The No. 2 pick in last June's Draft did get touched for two runs on five hits, but Greene also struck out the side in the first and third innings, punching out two in the second. He threw 35 of his 53 pitches for strikes without issuing a walk. The first three pitches out of Greene's hand were 100 mph, and his fastball was 96-100 mph for all three innings. His very effective slider was consistently in the 85-89 mph range.
Greene's fastball was a little straight in that first frame as No. 18 Indians prospect Oscar Gonzalez singled solidly up the middle after leadoff hitter Jorma Rodriguez was frozen on a breaking ball. Greene caught Isaacs looking with a 100-mph fastball, but Benson turned around 98-mph heat with a hard single and Wade drove in two runs with a double the other way.
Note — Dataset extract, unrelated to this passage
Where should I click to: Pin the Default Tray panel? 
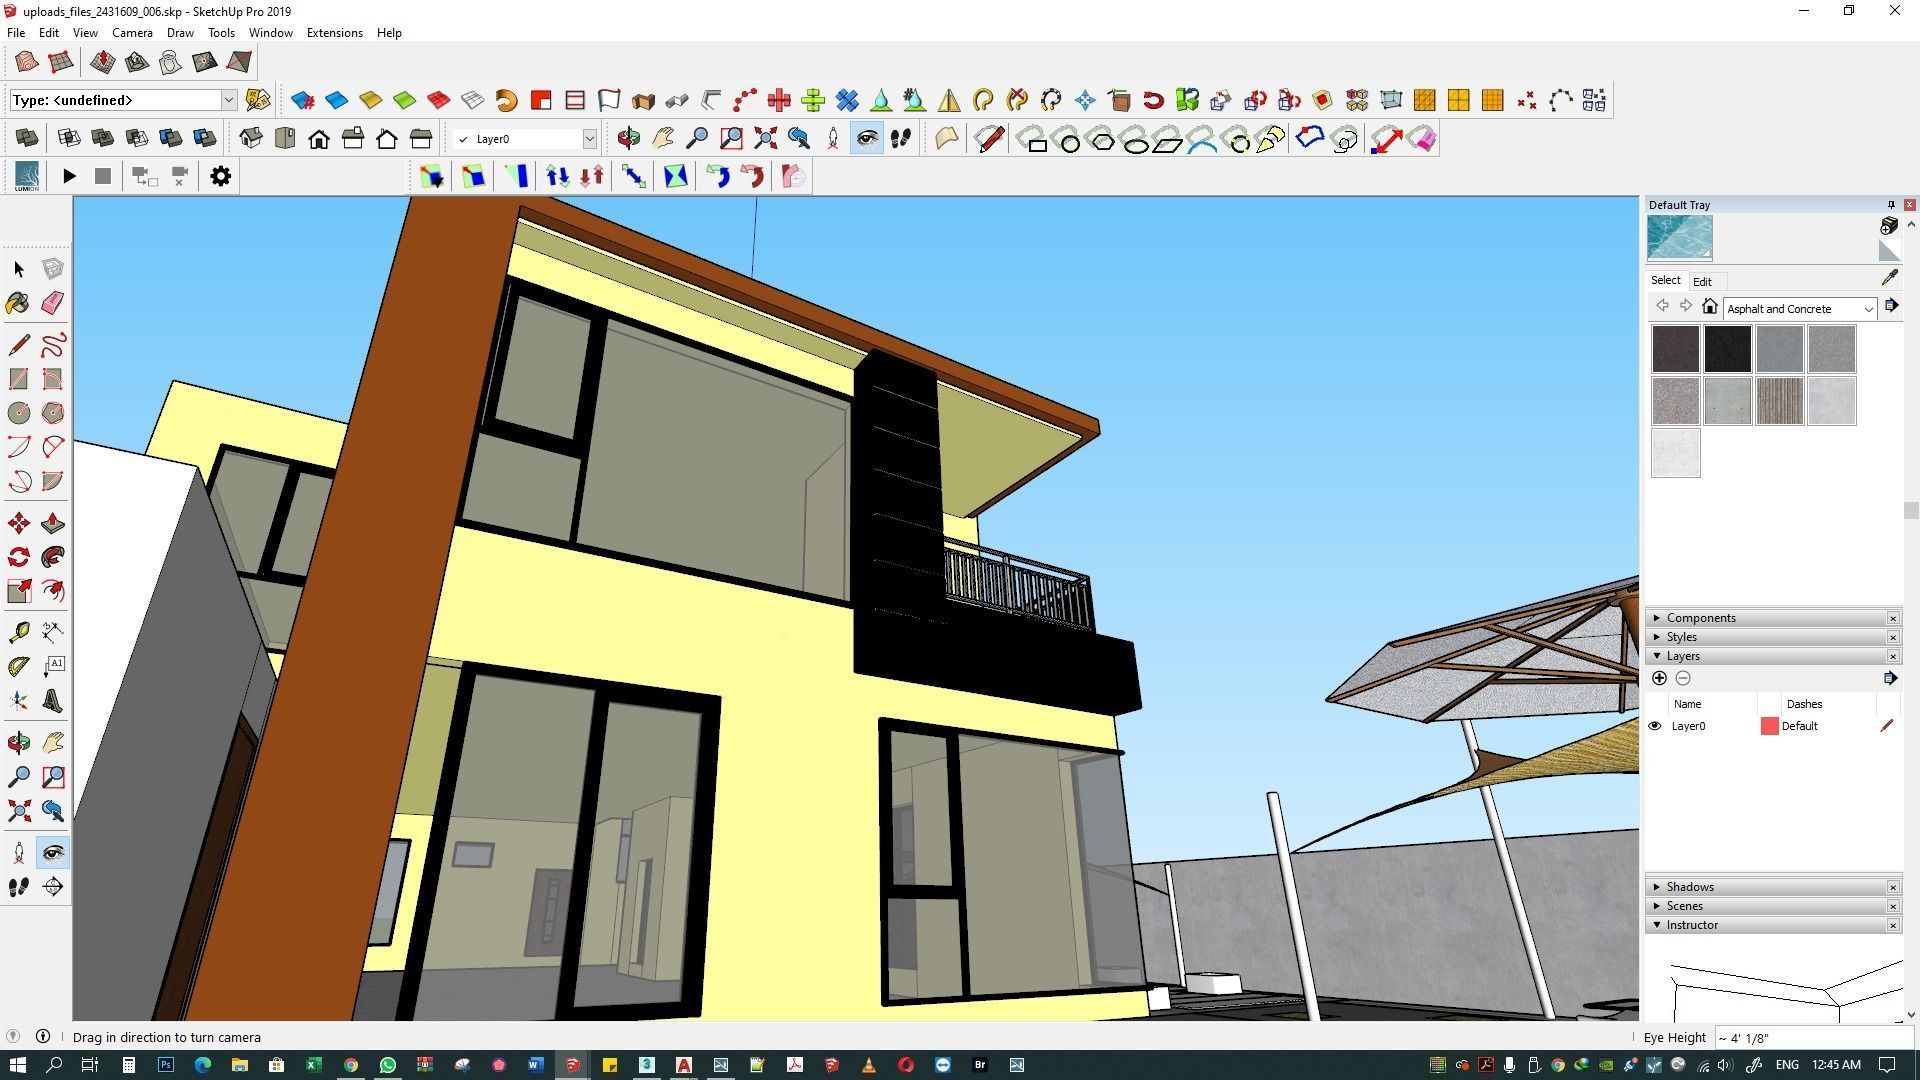[1890, 205]
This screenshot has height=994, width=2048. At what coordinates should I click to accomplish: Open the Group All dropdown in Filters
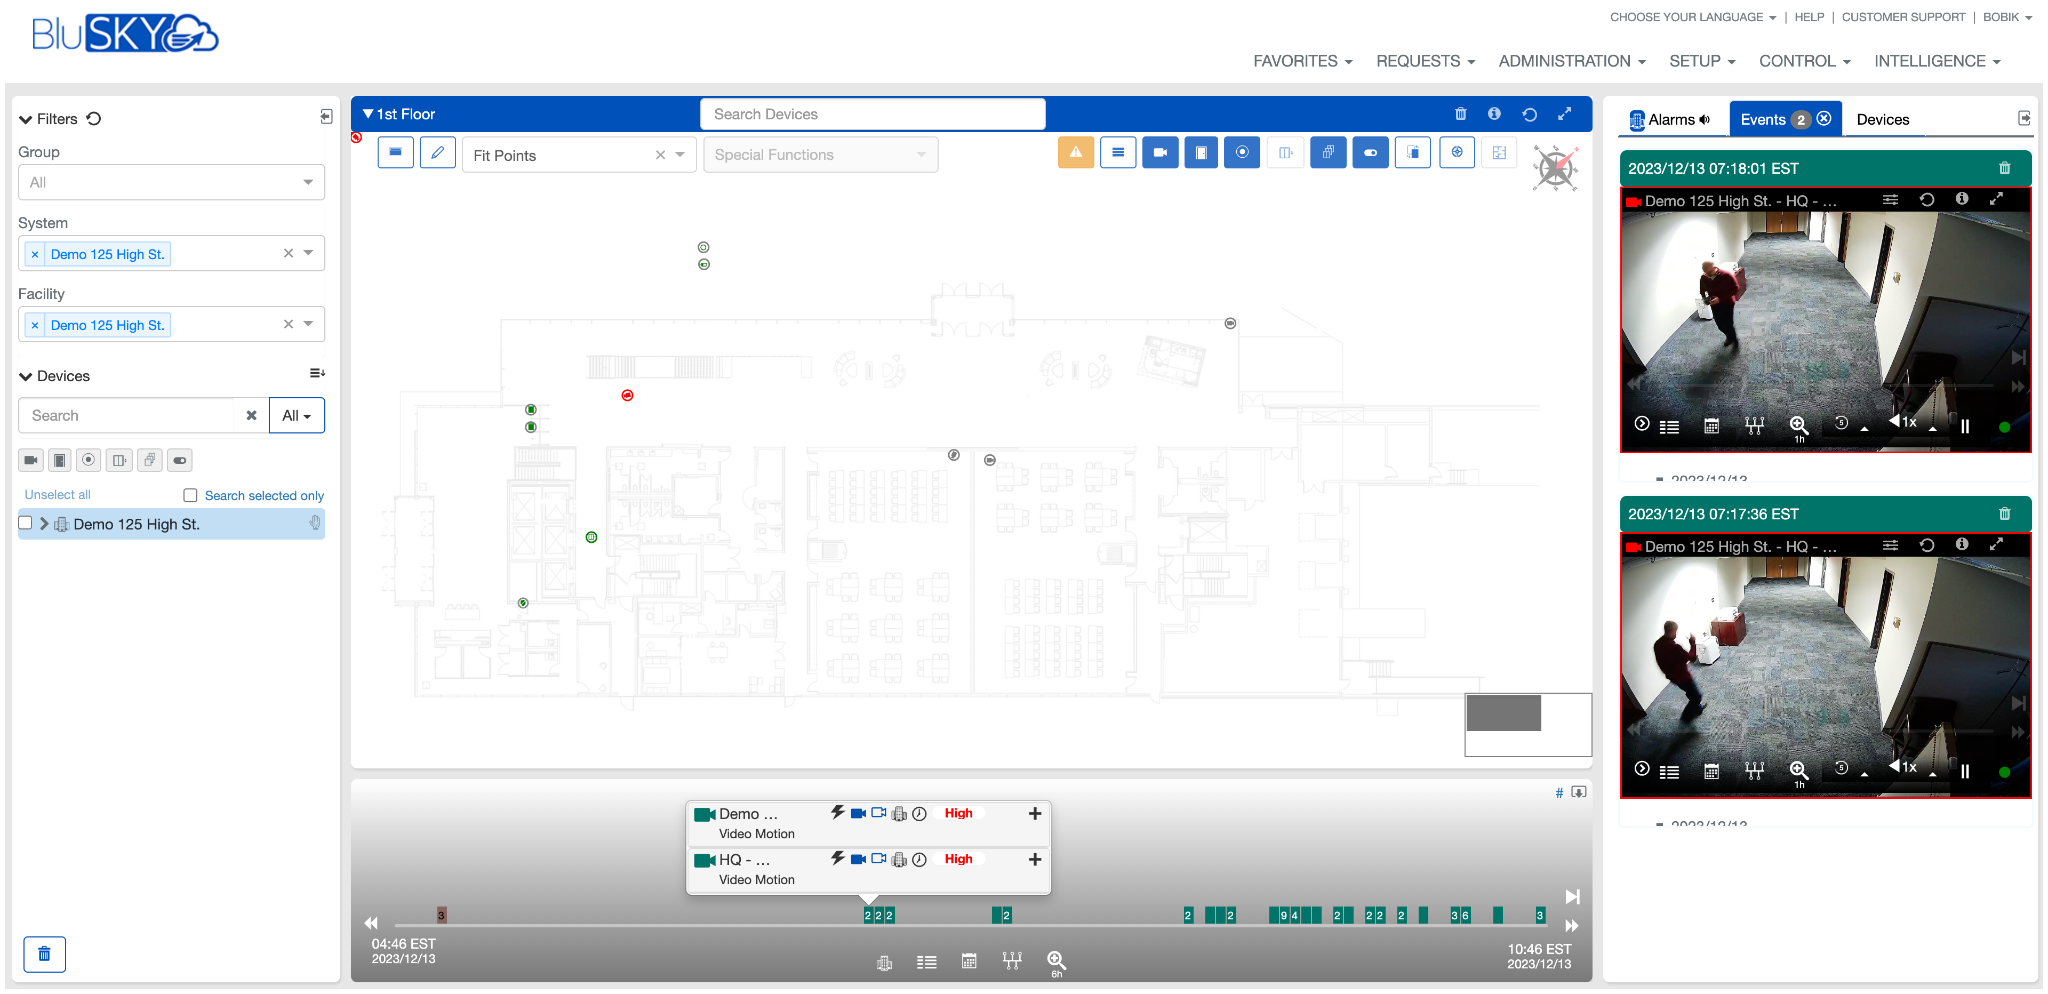[x=170, y=182]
The 18-year-old righty escaped further damage by fanning shortstop Tyler Friis on another 98-mph fastball.
Greene made some adjustments in his second inning of work, showing a fastball with a lot more life. He got first baseman Ulysses Cantu on a weak groundout to first, struck out catcher Michael Rivera on a 98-mph fastball down in the zone, then whiffed third baseman Dillon Persinger on an 87-mph slider to end the frame. Greene's breaking ball was his go-to out pitch throughout the night.
"Everybody is sitting dead-red fastball, they're bringing their A game when they come out," Greene said. "To pick the right count to throw the secondary pitches is important. I was able to do that a little bit in the last inning and make an adjustment.
"For sure. It happens, but to be able to bounce back, show your maturity and your competitiveness is what I was trying to do," Greene added. "I had a good team behind me to defend and come back with some runs."
Greene left with the score tied at 2, a game Dayton eventually won. Heading into his first start, there was concern over how the Southern California native would deal with the temperature, which sat at a frigid 39 degrees at the start of the game. He was not fazed by it, showing surprisingly good feel for his breaking stuff.
"It actually wasn't bad," Greene said. "I had some great layers underneath. I had a little heat warmer in my back pocket and we had a rocket flame thing in the dugout. I was warm and ready to go."
Greene, a two-way standout at Notre Dame High School in Southern California, threw just 4 1/3 innings last summer during his debut and also got 30 at-bats as a designated hitter after signing for $7.23 million. Focusing on pitching only in 2018, the plan is for Greene to continue to stretch himself out slowly in his first full season of pro ball as he continues his learning process on the mound.
"I think I'm going to stay around there for a little bit, continue to build up and take it step by step, take it slow and make sure I'm healthy and ready to compete," Greene said about his pitch count. "I still have a lot to work on, from continuing to pound the zone, focusing on lefties more, knowing how to get them out more. I'm a lot more comfortable with the righty, but understanding how to get the lefty out so I'm just as comfortable with that."